PROBLEM DETAILS
Copy every line of the listing below exactly, with nothing added, dropped, or changed.

# # # #

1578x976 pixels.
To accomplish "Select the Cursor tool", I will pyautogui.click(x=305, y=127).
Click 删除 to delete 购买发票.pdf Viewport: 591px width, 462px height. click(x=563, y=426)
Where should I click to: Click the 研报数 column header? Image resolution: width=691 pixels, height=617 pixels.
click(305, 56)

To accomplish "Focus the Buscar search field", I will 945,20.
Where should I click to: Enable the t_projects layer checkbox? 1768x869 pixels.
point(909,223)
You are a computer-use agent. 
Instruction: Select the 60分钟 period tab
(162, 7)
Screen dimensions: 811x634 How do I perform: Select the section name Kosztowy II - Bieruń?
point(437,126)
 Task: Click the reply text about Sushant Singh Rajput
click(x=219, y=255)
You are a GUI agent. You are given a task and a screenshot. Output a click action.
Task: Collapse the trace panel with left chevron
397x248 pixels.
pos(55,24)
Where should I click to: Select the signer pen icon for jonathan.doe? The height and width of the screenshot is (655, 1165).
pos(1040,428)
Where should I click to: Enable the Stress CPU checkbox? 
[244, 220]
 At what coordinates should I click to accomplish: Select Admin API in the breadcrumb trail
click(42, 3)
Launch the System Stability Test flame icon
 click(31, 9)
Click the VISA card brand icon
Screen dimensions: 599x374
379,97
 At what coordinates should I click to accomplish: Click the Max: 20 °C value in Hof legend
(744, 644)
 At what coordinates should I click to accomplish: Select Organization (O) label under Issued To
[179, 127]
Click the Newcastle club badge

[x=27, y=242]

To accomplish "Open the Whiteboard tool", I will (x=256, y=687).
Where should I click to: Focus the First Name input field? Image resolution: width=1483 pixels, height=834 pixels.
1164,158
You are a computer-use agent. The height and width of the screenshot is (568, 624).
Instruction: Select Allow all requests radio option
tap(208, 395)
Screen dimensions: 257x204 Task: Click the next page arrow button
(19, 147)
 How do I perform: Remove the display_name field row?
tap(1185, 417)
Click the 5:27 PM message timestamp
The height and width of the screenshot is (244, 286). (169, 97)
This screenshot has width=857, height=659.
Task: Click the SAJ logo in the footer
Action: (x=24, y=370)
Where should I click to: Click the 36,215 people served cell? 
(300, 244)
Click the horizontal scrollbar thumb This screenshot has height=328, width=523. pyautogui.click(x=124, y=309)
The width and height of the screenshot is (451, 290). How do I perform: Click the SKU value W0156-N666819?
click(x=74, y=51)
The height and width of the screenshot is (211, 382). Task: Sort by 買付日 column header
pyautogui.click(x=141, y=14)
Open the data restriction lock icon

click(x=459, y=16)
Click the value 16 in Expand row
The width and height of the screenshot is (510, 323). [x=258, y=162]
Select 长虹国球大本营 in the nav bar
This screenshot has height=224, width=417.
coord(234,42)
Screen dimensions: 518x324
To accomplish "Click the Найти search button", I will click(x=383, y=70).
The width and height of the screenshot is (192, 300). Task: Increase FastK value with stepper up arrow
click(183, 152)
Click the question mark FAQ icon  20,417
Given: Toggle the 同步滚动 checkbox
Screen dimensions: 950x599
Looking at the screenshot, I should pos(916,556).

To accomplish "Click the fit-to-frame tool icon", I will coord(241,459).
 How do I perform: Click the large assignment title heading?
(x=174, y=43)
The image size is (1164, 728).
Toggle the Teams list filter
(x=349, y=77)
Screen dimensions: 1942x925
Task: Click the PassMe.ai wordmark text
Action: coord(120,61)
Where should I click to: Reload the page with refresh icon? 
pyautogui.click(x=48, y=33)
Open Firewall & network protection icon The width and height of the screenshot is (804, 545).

# # # #

WRITTEN ANSWER
1578x976 pixels.
To accomplish "Select the Cursor tool", I will pyautogui.click(x=305, y=127).
Click 删除 to delete 购买发票.pdf Viewport: 591px width, 462px height. click(x=563, y=426)
Where should I click to: Click the 研报数 column header? Image resolution: width=691 pixels, height=617 pixels.
click(305, 56)

To accomplish "Focus the Buscar search field", I will 945,20.
Where should I click to: Enable the t_projects layer checkbox? 1768x869 pixels.
point(909,223)
You are a computer-use agent. 
Instruction: Select the 60分钟 period tab
(162, 7)
Screen dimensions: 811x634 How do I perform: Select the section name Kosztowy II - Bieruń?
point(437,126)
 Task: Click the reply text about Sushant Singh Rajput
click(x=219, y=255)
You are a GUI agent. You are given a task and a screenshot. Output a click action.
Task: Collapse the trace panel with left chevron
397x248 pixels.
pos(55,24)
Where should I click to: Select the signer pen icon for jonathan.doe? The height and width of the screenshot is (655, 1165).
pos(1040,428)
Where should I click to: Enable the Stress CPU checkbox? 
[244, 220]
 At what coordinates should I click to accomplish: Select Admin API in the breadcrumb trail
click(42, 3)
Launch the System Stability Test flame icon
 click(31, 9)
Click the VISA card brand icon
Screen dimensions: 599x374
379,97
 At what coordinates should I click to accomplish: Click the Max: 20 °C value in Hof legend
(744, 644)
 At what coordinates should I click to accomplish: Select Organization (O) label under Issued To
[179, 127]
Click the Newcastle club badge

[x=27, y=242]

To accomplish "Open the Whiteboard tool", I will (x=256, y=687).
Where should I click to: Focus the First Name input field? Image resolution: width=1483 pixels, height=834 pixels.
1164,158
You are a computer-use agent. The height and width of the screenshot is (568, 624).
Instruction: Select Allow all requests radio option
tap(208, 395)
Screen dimensions: 257x204 Task: Click the next page arrow button
(19, 147)
 How do I perform: Remove the display_name field row?
tap(1185, 417)
Click the 5:27 PM message timestamp
The height and width of the screenshot is (244, 286). (169, 97)
This screenshot has width=857, height=659.
Task: Click the SAJ logo in the footer
Action: (x=24, y=370)
Where should I click to: Click the 36,215 people served cell? 
(300, 244)
Click the horizontal scrollbar thumb This screenshot has height=328, width=523. pyautogui.click(x=124, y=309)
The width and height of the screenshot is (451, 290). How do I perform: Click the SKU value W0156-N666819?
click(x=74, y=51)
The height and width of the screenshot is (211, 382). Task: Sort by 買付日 column header
pyautogui.click(x=141, y=14)
Open the data restriction lock icon

click(x=459, y=16)
Click the value 16 in Expand row
The width and height of the screenshot is (510, 323). [x=258, y=162]
Select 长虹国球大本营 in the nav bar
This screenshot has height=224, width=417.
coord(234,42)
Screen dimensions: 518x324
To accomplish "Click the Найти search button", I will click(x=383, y=70).
The width and height of the screenshot is (192, 300). Task: Increase FastK value with stepper up arrow
click(183, 152)
Click the question mark FAQ icon  20,417
Given: Toggle the 同步滚动 checkbox
Screen dimensions: 950x599
Looking at the screenshot, I should pos(916,556).

To accomplish "Click the fit-to-frame tool icon", I will coord(241,459).
 How do I perform: Click the large assignment title heading?
(x=174, y=43)
The image size is (1164, 728).
Toggle the Teams list filter
(x=349, y=77)
Screen dimensions: 1942x925
Task: Click the PassMe.ai wordmark text
Action: coord(120,61)
Where should I click to: Reload the page with refresh icon? 
pyautogui.click(x=48, y=33)
Open Firewall & network protection icon The width and height of the screenshot is (804, 545).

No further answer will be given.